This is the first in a series of occasional articles about famous people raised in Leaside who now live elsewhere.
The Amazing Randi is known around the world, but probably more for what he’s done than by his name.
He first came to world attention in 1972, after a career as a magician, when he debunked the claims of psychic/spoonbender Uri Geller, who sued him in 1991 for $15 million and lost.
He then became what he calls an investigator to disprove claims of the paranormal, occult and supernatural, which he called woo-woo. His educational foundation offers $1 million for anyone who can demonstrate a supernatural ability under agreed conditions. No one has gotten past preliminary tests.

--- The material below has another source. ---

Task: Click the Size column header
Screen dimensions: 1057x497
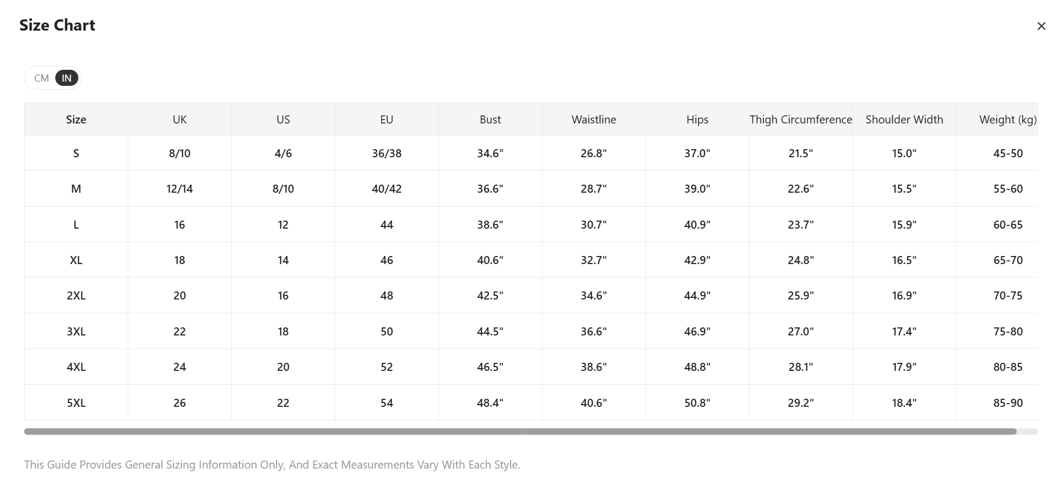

Randall James Hamilton Zwinge, now 84, lived at 27 Rumsey. He broke his back when he was hit by a car in his teen years and spent the next year in a body cast studying magic. After high school he joined the circus. He performed around the world and was often a guest on TV shows, then retired as a magician at 60. In 1986 he was awarded a MacArthur Foundation Genius award.
‘Yes, Leaside was good to me’
by The Amazing Randi
One big feature of my teen life at 27 Rumsey Rd. was the hill that ran down to Millwood.
I’d trot out my bike, climb aboard, and make that descent at great velocity, passing the Trudeau house, the Wilkinsons, Edgar Fenwick’s home, and sliding to a gravelly stop in the British-American gas station at the end.
Mr. Nelson’s candy store was just across the street, and there was always a free sample to be handed out if your approach was subtle enough.
Going back up that hill was quite another matter, and I developed great leg muscles as a result.
Visiting back there for a documentary film two years ago (Ed. Note: Google An Honest Liar), I was astonished to find that the spindly tree on what was once my front lawn is now a magnificently-developed shade tree.
At 84, I still remember the names I’ve quoted here, which also astonishes me.
The Peter Grant family lived next door, the Clappertons lived a few houses south of me, and my friend the ever-popular Bill Clapperton always had samples of tarts from his dad’s bakery.
Rolph Road school – which I attended – was a few blocks away, and I performed quite a few astronomical and sensory-perception tests there in the schoolyard.
Later, I had to commute to Oakwood Collegiate in Toronto to finish high school, but Leaside was home.
I easily learned the entire ice-cream sundae menu at Purdy’s Drug Store on Bayview – 20 cents got me a huge two-flavour sundae, I recall.
I even worked at the Bayview Theatre changing the outdoor marquee once a week, complaining about the perpetual lack of letters needed to compose the words.
We kids would attend the matinee every Saturday to see the Dick Tracy or the Flash Gordon serials with Buster Crabbe. Those smoky space-ships were just dreadful, and we kids laughed at them, and at Ming the Merciless.
At 27 Rumsey I set up a chemical lab in the basement, from which some pretty exotic odours wafted to the rest of the house.
I even cooked up some capsules of nitrogen trioxide – NO3 – a story that need not be explored here.
I also wired up my lab to a neighbour’s house to talk to a kid there, but gave it up when the folks next door complained that our signal got through to their loudspeaker system.
Out beyond Rolph Road school were marvelous fields full of bobo-links and meadow larks that I explored at every opportunity.
Across the railroad tracks was an abandoned brick factory and a quarry filled with water and was available for skinny-dipping.
Even more marvelous was a bed of slate there in which I found fossils of ancient sea-life.
I boxed up many of these and delivered them to the Royal Ontario Museum; I never found out whether they ever used them, but my name back then was Randall Zwinge, and one or more might have gotten tagged and displayed.
Yes, Leaside was good to me.
The Royal Ontario Museum has not answered an email query.